Los muebles están en otro lugar, las puertas llevan a espacios que no conocía, y el aire que respiro ya no es el mismo. Y esto es tan peligroso porque pone en jaque la versión de mí que sabía cómo sobrevivir.
Y es tan inevitable porque esa misma versión no quiere seguir sobreviviendo, quiere vivir. Pero ahora todo lo que sé no me sirve para nada. Y no quiero saber nada, eso es lo mejor, solo quiero estar acá, sentir.
Esta yo que está acá ahora ya no es la misma de antes de esa escena. Es alguien que experimentó la metamorfosis en tiempo real. Lo que me pasó fue un fenómeno que agarra tu sistema nervioso, tu memoria, tu sentido del yo, y los reorganiza sin pedir permiso. Por eso no necesito saber nada, porque el saber, el que sirve para medir, ordenar, prevenir, es parte del viejo mundo que se acaba de derrumbar. Lo único que tiene sentido ahora es la experiencia pura, cruda, sin traducción.
Me encuentro en una disyuntiva. Por un lado, quiero seguir volviendo allí. Y por otro, quiero irme en la dirección opuesta lo más rápido posible. También quiero ambas cosas a la vez, porque se siente como dos fuerzas que se potencian. Una misma energía que quiere avanzar y huir al mismo tiempo, y lo que genera es vértigo porque mi cuerpo está en modo acelerador y freno a fondo simultáneamente.
Una parte de mí está programada para reconocer el peligro y evitarlo. La otra reconoce que ese mismo peligro es la puerta a algo que no voy a encontrar en ningún lugar conocido. Es como si la vida me hubiese dado un salvavidas y un yunque al mismo tiempo, y yo no tuviera claro cuál es cuál. Cualquier dirección que tome, no sería por escapar o acercarme, sino por intentar mover la energía que ahora mismo está atrapada entre el impulso y el miedo. Porque lo insoportable es no moverme.
Este doble impulso es una respuesta natural a un estímulo emocional que mi sistema nervioso percibe como muy intenso y ambiguo. Psicológicamente, se llama conflicto de aproximación-evitación y se da cuando algo te resulta a la vez altamente deseabley altamente amenazante para tu equilibrio interno.
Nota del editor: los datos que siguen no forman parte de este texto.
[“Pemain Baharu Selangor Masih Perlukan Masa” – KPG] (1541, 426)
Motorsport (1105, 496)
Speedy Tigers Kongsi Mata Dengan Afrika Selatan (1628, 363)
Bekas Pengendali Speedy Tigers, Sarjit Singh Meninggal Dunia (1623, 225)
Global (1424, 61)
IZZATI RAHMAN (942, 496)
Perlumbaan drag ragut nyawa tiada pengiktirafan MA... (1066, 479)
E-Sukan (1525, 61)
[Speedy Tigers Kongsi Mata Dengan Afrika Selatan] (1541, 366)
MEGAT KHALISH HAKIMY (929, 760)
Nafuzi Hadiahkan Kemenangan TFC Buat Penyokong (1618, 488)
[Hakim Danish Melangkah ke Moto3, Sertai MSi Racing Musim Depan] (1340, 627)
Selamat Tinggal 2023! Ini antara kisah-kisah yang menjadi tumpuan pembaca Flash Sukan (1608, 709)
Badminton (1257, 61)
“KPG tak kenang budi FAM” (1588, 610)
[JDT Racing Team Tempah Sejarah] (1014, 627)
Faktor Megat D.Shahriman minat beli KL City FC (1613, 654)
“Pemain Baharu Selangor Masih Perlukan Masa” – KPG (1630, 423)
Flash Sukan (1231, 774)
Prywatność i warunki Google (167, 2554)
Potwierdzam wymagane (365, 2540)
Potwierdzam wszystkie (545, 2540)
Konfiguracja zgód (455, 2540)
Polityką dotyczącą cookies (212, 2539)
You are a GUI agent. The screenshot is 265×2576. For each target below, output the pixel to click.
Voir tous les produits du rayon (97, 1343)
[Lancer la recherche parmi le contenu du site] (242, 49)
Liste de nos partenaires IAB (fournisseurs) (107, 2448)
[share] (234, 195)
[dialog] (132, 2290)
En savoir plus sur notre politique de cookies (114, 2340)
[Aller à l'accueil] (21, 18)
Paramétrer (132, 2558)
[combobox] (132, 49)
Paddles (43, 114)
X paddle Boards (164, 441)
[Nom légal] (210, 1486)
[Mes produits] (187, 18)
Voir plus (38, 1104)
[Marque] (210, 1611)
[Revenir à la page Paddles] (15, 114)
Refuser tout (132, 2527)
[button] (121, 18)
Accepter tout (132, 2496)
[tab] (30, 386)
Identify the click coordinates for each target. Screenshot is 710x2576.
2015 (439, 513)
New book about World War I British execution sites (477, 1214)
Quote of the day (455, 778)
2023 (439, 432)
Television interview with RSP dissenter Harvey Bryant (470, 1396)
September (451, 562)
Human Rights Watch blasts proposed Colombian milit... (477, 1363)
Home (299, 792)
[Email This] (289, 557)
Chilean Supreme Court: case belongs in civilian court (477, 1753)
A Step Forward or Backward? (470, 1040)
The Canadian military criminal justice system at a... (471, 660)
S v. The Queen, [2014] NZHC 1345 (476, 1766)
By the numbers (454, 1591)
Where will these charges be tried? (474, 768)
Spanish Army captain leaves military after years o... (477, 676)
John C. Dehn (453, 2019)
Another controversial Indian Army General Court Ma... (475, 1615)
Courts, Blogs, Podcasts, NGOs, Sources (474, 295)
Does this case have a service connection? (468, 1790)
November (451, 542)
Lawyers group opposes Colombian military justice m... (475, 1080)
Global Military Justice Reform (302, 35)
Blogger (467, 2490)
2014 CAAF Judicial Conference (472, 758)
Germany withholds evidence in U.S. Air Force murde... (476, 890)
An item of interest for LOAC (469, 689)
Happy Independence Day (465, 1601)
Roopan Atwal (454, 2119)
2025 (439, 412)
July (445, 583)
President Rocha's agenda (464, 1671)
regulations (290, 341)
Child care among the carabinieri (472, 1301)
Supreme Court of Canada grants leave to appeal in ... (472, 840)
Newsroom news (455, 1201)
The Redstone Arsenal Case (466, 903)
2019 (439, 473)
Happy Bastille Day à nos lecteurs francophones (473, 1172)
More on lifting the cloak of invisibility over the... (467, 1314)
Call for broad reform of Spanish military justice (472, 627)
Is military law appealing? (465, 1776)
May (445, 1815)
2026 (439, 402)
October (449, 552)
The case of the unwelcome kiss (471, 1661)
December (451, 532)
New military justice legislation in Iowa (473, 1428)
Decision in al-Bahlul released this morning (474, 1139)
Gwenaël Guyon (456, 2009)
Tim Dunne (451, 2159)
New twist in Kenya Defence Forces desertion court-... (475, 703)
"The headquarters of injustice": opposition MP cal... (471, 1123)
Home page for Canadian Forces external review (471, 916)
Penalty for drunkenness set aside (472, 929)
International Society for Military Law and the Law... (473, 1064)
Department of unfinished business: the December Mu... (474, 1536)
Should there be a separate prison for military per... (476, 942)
La parte de aproximación se activa porque la experiencia promete placer, conexión, intensidad, novedad. La parte de evitación, porque el instinto de autoprotección detecta un riesgo: pérdida de control, dolor futuro, vulnerabilidad, exposición. Y en estos casos, la tensión no se resuelve “en frío”, pensando qué conviene. El sistema nervioso lo procesa como una situación de alto voltaje emocional y muchas veces se avanza aun sabiendo que hay riesgo, porque la intensidad secuestra la lógica.
Y en ese avance con riesgo, siento que volví a mí. Volví a casa y ya no se siente todo épico y necesario. Soy yo de nuevo, escribo, vuelvo a ser palabras. El vértigo me mareó, me confundió, sentí mil cosas y me perdí en una niebla que me retuvo inmóvil en mi propia mente otra vez… Pero luego de la escena, lentamente todo se acomodó. Entendí quién era, quién siempre fui y qué necesitaba: a mí. Tan simple como eso, solo a mí. Y todo fue como tenía que ser. Dormí, y cuando abrí los ojos ya estaba otra vez en casa.